Texto de origem:
___
VIÇOSA, MG – A porta do escritório no centro de Viçosa, a poucos quarteirões da imponente Universidade Federal, não tem o vaivém frenético da Avenida Paulista. Mas o telefone de Paola Araújo de Paula Paiva toca com a insistência de quem sabe que, do outro lado da linha, não está um número, mas um CPF com um problema urgente. Um servidor público com a carreira em risco, uma trabalhadora demitida sem entender o porquê, um consumidor engolido pela burocracia de um banco.
Em uma cidade que vive no compasso da vida acadêmica, onde o calendário é marcado mais pelo início dos semestres do que pelas estações do ano, a advocacia assume uma cara diferente. Não é o litígio de massa das grandes capitais, impessoal e movido por algoritmos. Aqui, o direito ainda tem nome, sobrenome e, quase sempre, uma história que todo mundo na cidade já ouviu um pedaço.
___
Dados registrados:

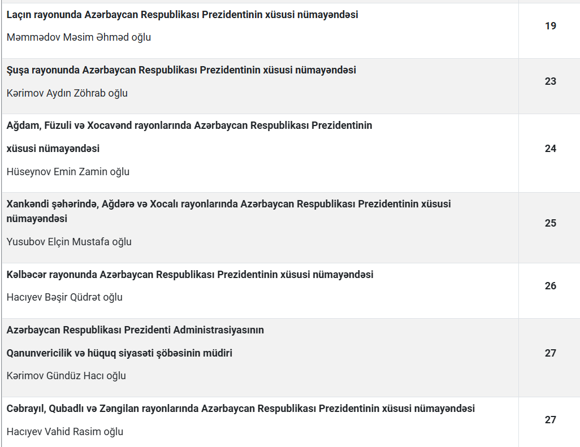Image resolution: width=580 pixels, height=447 pixels.
Task: Select the name Hacıyev Vahid Rasim oğlu
Action: [x=65, y=432]
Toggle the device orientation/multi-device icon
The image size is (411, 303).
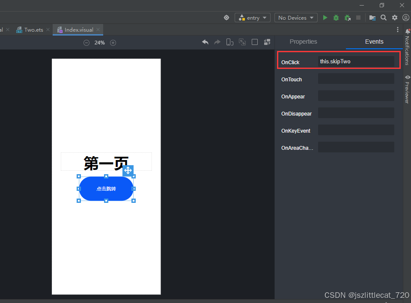(230, 42)
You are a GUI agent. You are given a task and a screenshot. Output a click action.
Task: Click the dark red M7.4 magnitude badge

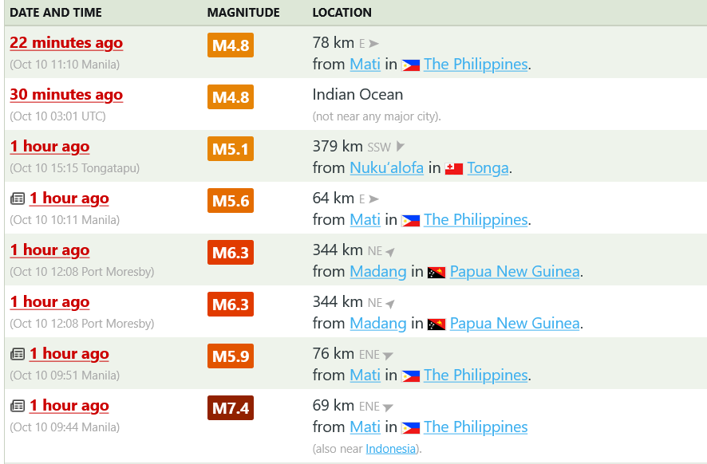pyautogui.click(x=231, y=409)

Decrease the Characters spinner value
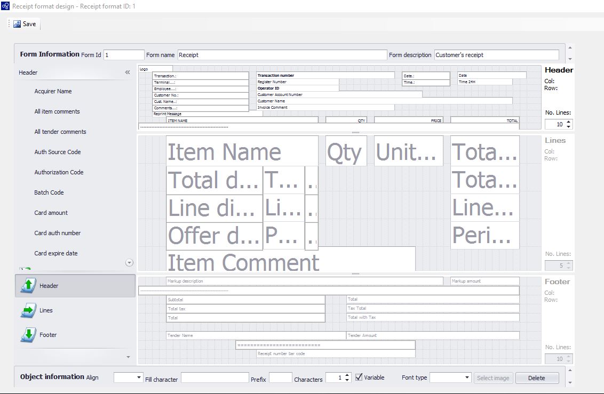coord(347,380)
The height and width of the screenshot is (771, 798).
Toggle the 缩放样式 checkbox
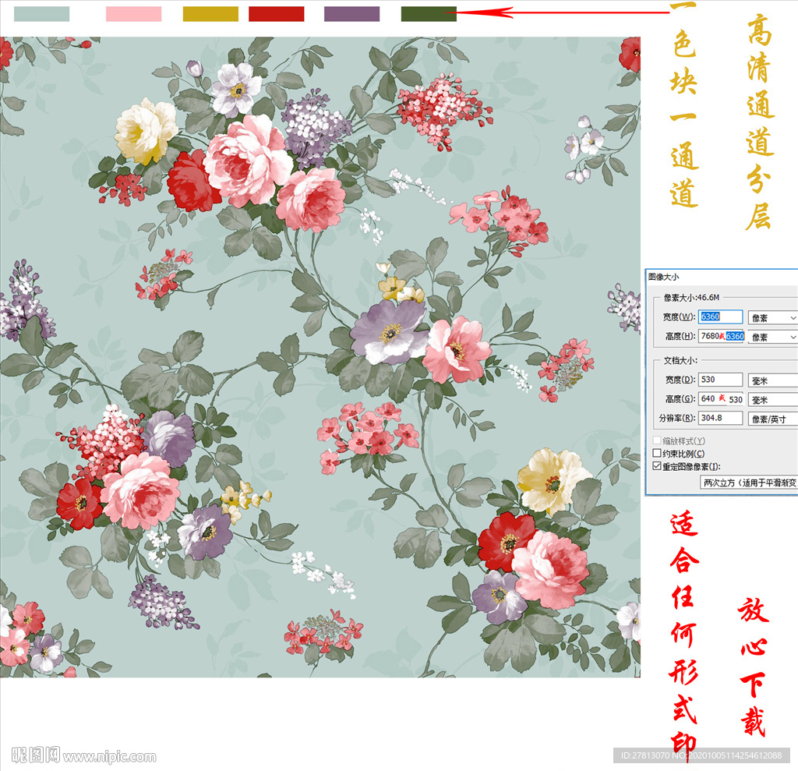pyautogui.click(x=657, y=441)
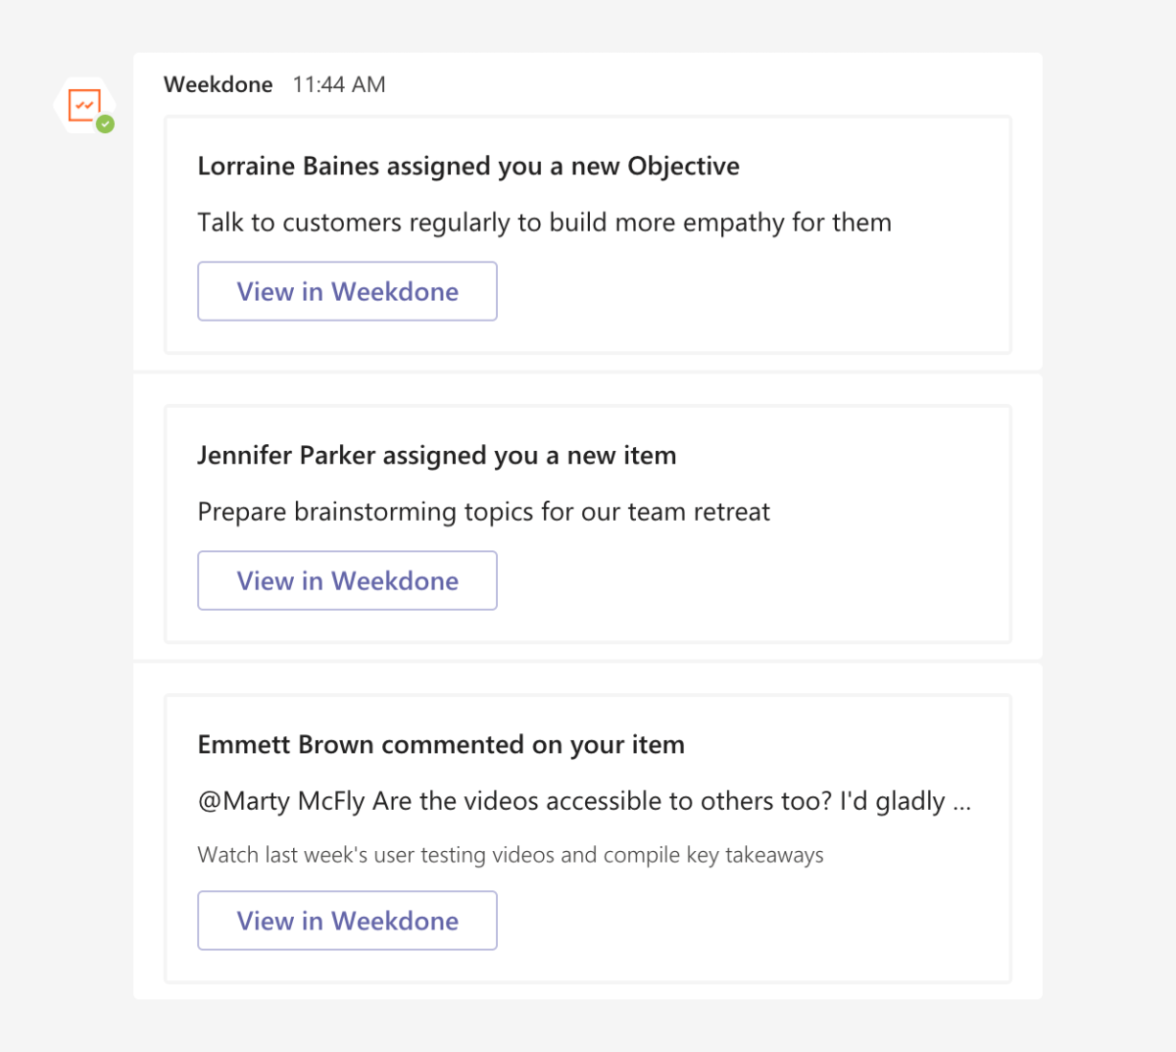Select the objective text about talking to customers regularly

[x=544, y=223]
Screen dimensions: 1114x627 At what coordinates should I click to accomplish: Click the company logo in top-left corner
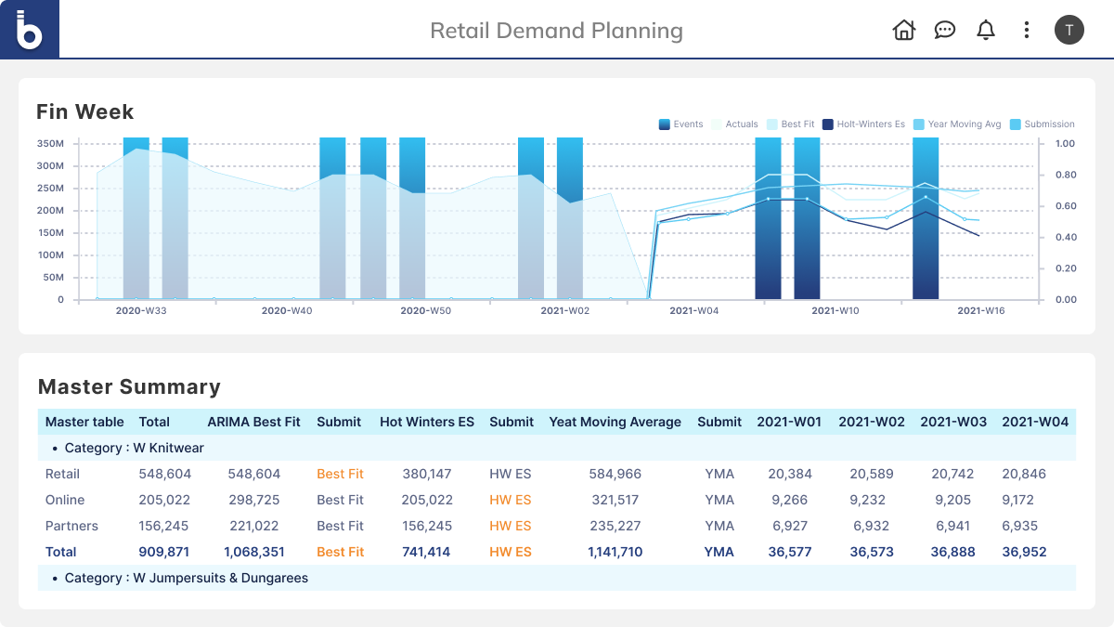30,30
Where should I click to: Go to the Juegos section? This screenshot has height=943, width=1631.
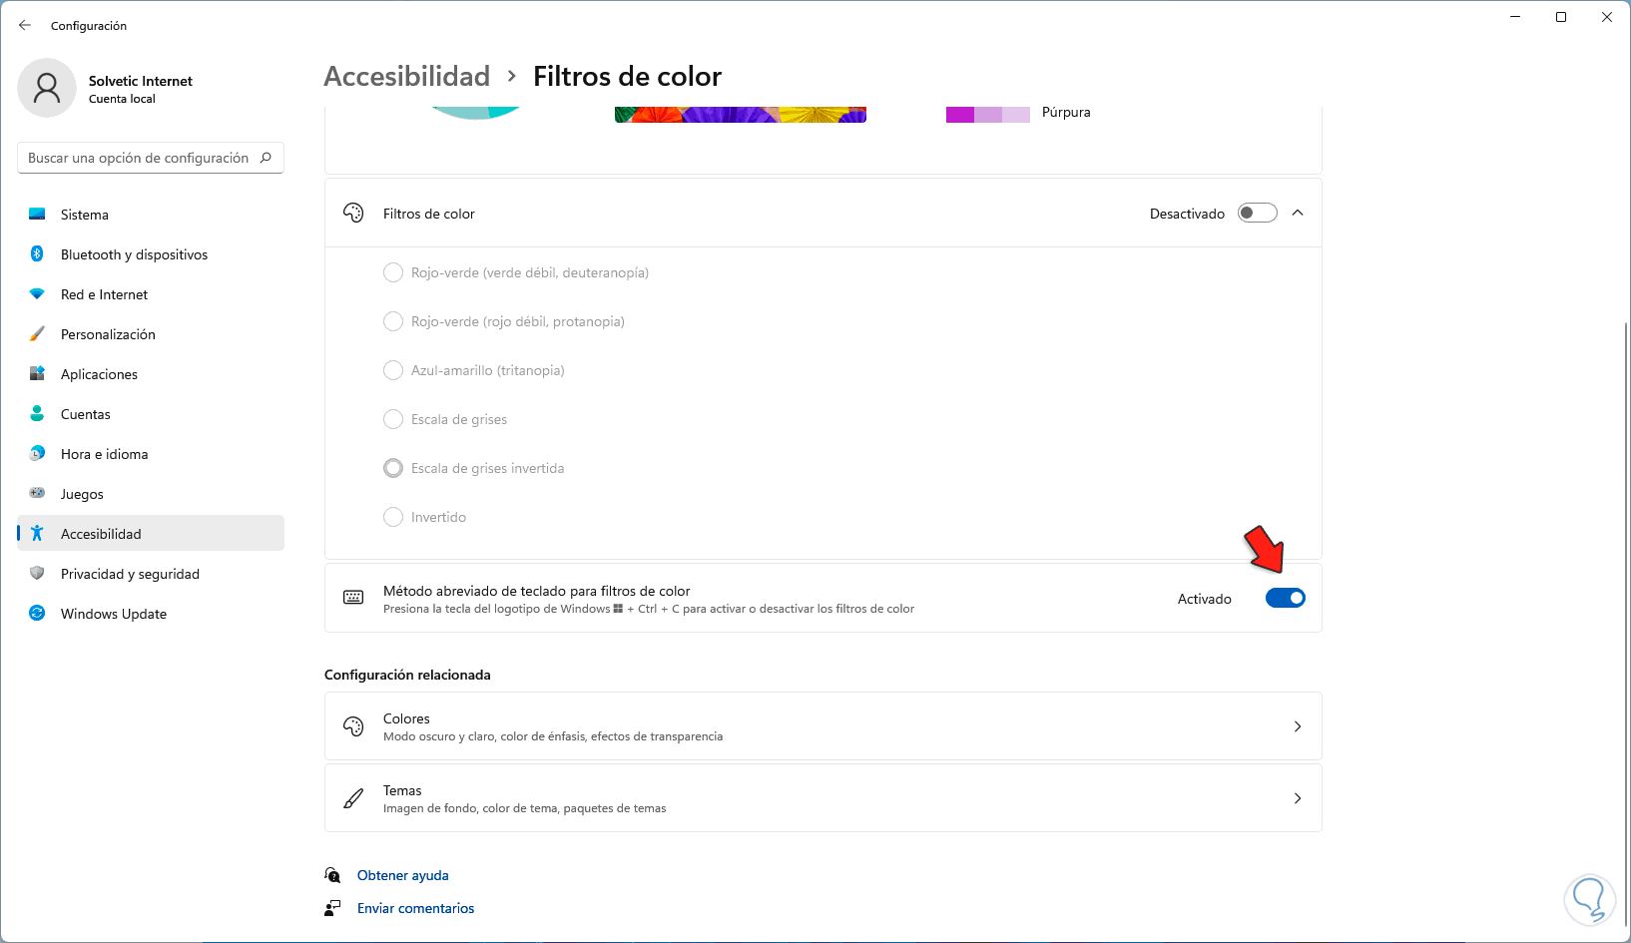tap(82, 494)
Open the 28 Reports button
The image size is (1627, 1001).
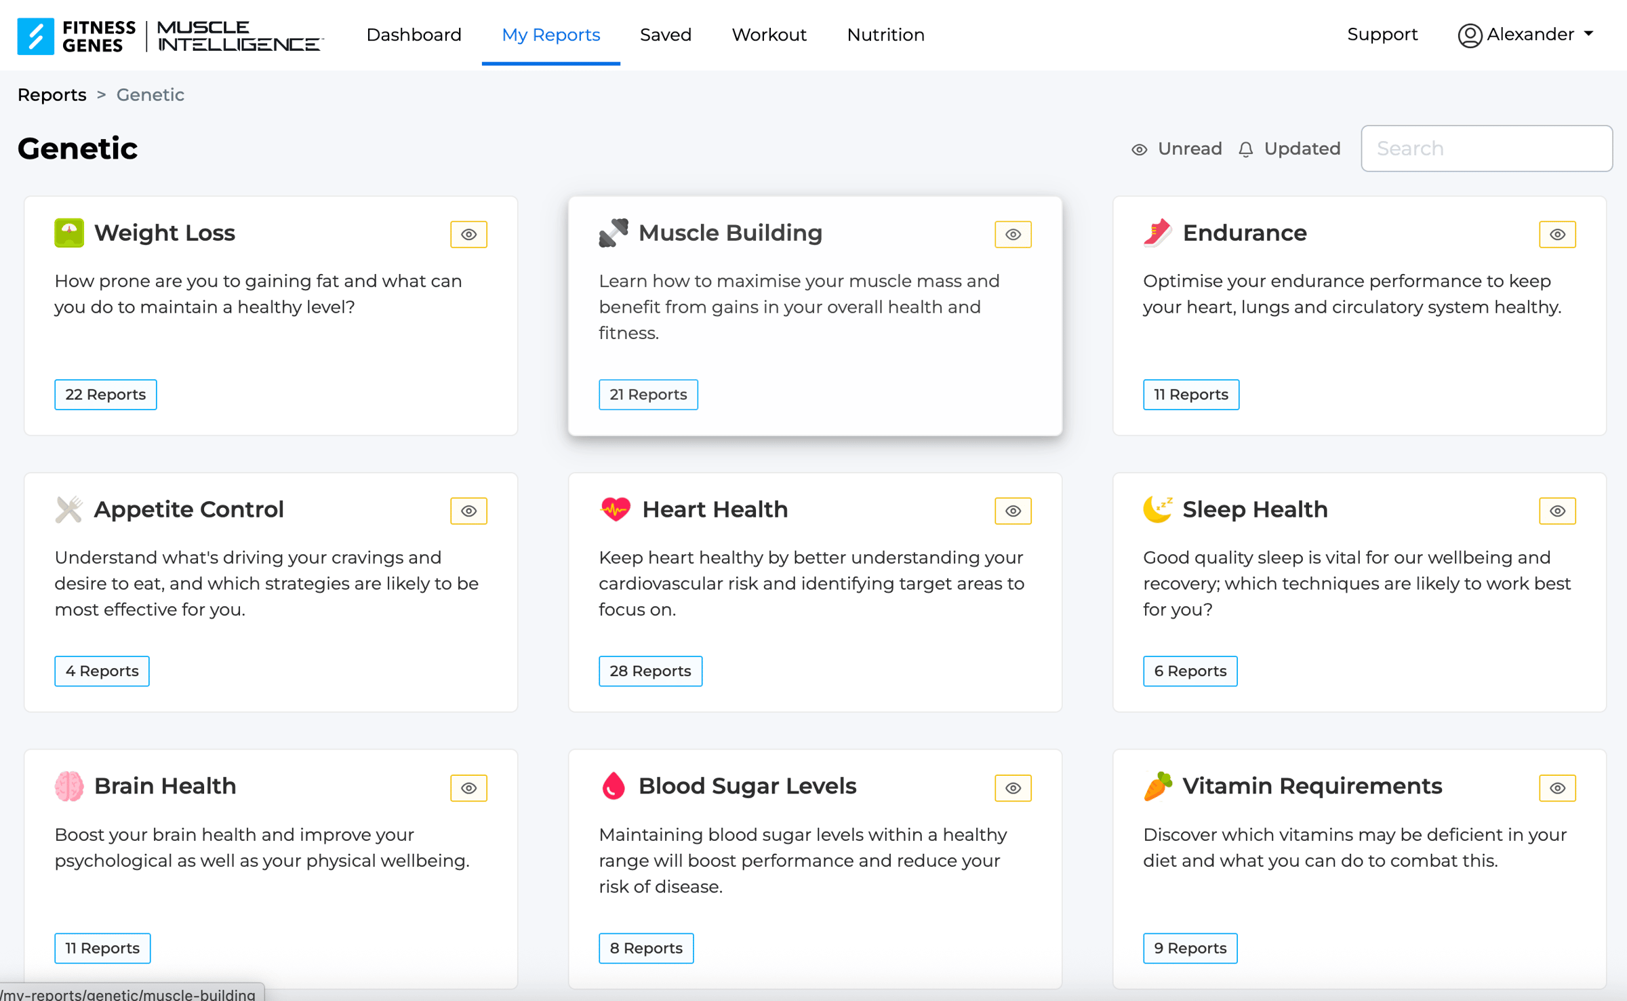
___
Tarefa do exercício: No texto sobre a advocacia em Viçosa, o que marca o calendário da cidade mais do que as estações do ano? O material não tem relação com o texto sobre a advocacia em Viçosa.

Resposta do exercício: O início dos semestres.